§ **Extracted text**:
⟨

Ted Snider has a graduate degree in philosophy and writes on analyzing patterns in U.S. foreign policy and history.
What gives us the right to deny nuclear weapons to Iran? Israel has nuclear weapons. So do Pakistan, India, Russia, and China, as do we. Who made us the ultimate arbiter in this matter?
Porter’s analysis is a must.
However, it seems to assume that no agreement was ever possible under
any conditions, There is no chance that the US under any administration
would announce substantive elimination of sanctions. After all, the US
according to any US politician of any party is Israel’s ally.
On Tuesday, December 2, a non-binding resolution that Israel submit
all of its nuclear sites to IAEA inspection and that Israel, the largest
nuclear power in the Middle East (thanks to the US) passed the UN General
Assembly 261 to 4. The four opposing the resolution were the US, Canada,
Israel and another nations (perhaps Micronesia). Of course the US would veto
any action by the UN Security Council (at the behest of its “ally” Israel). After all,
the US is not “anti-semitic” as it seems the rest of the world is.
Thus the US has intended to increase and sterngthen its coercive policies
which satisfy the lethal colonial Israeli power. As an ancestral “Jew”
(but never a practicing one), one must recognize this blackmail by Israel of
the US and the US public.

⟩

§ **Supplied entries**:
⟨

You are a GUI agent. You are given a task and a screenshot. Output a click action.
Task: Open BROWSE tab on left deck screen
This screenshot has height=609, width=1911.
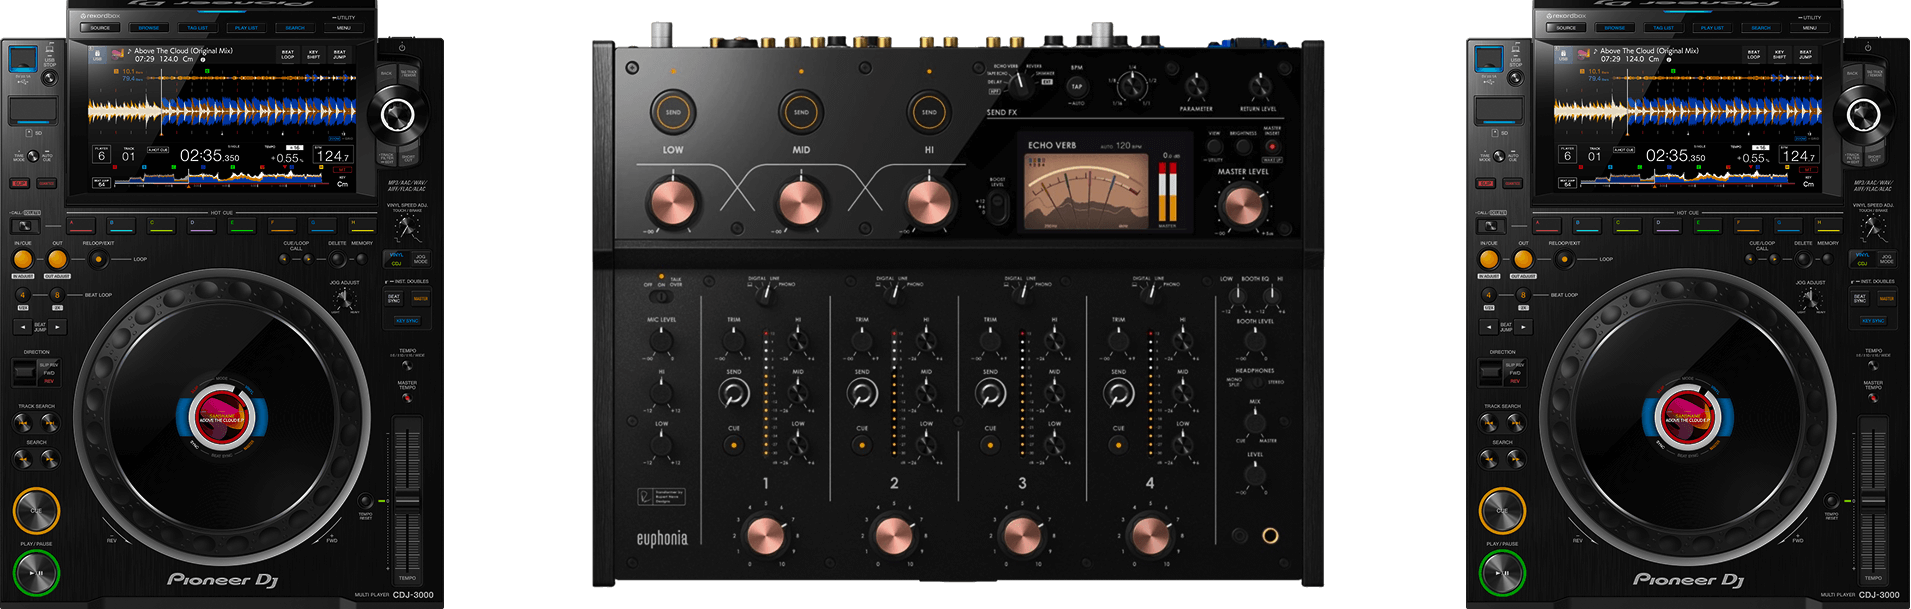(x=149, y=28)
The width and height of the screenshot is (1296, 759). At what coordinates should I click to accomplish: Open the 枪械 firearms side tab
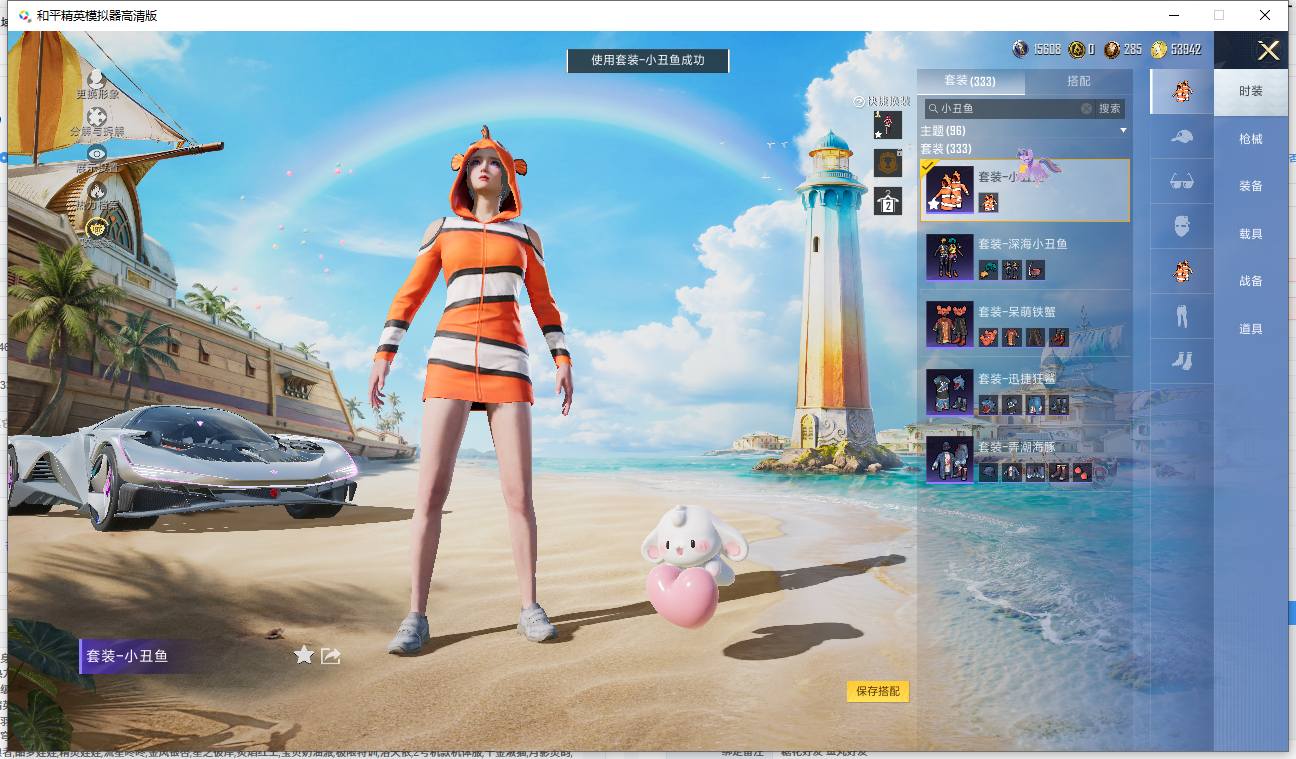(1251, 139)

⟩

§ **Questions on the material**:
1. According to the text on U.S. policy toward Iran and Israel, what kind of degree does Ted Snider have?
2. Extend the text on U.S. policy toward Iran and Israel, picking up after its final sentence.

§ **Outputs for the tasks**:
1. A graduate degree in philosophy.

2.
—-Peter Loeb, Boston, MA USA
Thoughtful article. Thanks for pointing out historical context. One could go back further to 1953 and the US illegal coup of a wonderful Iranian Prime Minister Mohammad Mossadegh and installed the odious Shah as a puppet. The US and UK will not tolerate any foreign leader wanting to use his country’s resources for the good of his people. The US had the gall to be horrified when the 1979 hostage taking occurred; it should have happened twenty years earlier. People are in error for thinking Iran wants a nuclear weapon. It doesn’t. How many times does the Ayatollah have to say it? Americans assume he’s lying because in our dealings around the world, it’s our modus operandi. If any country on earth should get a nuclear weapon, it’s Iran. But what on earth would it do with it? Retaliate for the bombs and assassins Israel sends over? (In recent years, Israel’s Mossad murdered five Iranian scientists. No outcry in the western world. All hell would break loose if that were reversed.) Iran has never in historic memory attacked another country, as Israel and the US do anytime the neocons feel like it. It’s amazing that Iranian negotiators never point out the obvious…the US has nuclear weapons, and are making more, and is the only country cruel enough to have used them.
it’s time to recognize that Iran’s main motive has been money as well—specifically, eroding sanctions and jump starting the economy—and that it has absolutely no interest in reaching a nuclear accord. The U.S. strategy has become one of subsidizing Iran’s nuclear program rather than eliminating it. That is diplomatic and security malpractice in the extreme.
You vomit up the standard neocon talking point that the Iranian government constitutes a “major threat to international security and stability”.
Even if it were nuclear-armed state, Iran would constitute no more a threat to the United States or Europe than Pakistan or India.
The only regime that perpetually feels “existentially threatened” are those neurotic, bellicose, nuclear-armed apartheid welchers at the eastern end of of the Mediterranean.
http://www.wrmea.org/congress-u.s.-aid-to-israel/u.s.-financial-aid-to-israel-figures-facts-and-impact.html
The neocons labored mightily to engineer this “failure”.
Having achieved their version of “success” (sanctions against Iran will remain in force), the neocons will bleat ever louder how “dangerous” Iran is.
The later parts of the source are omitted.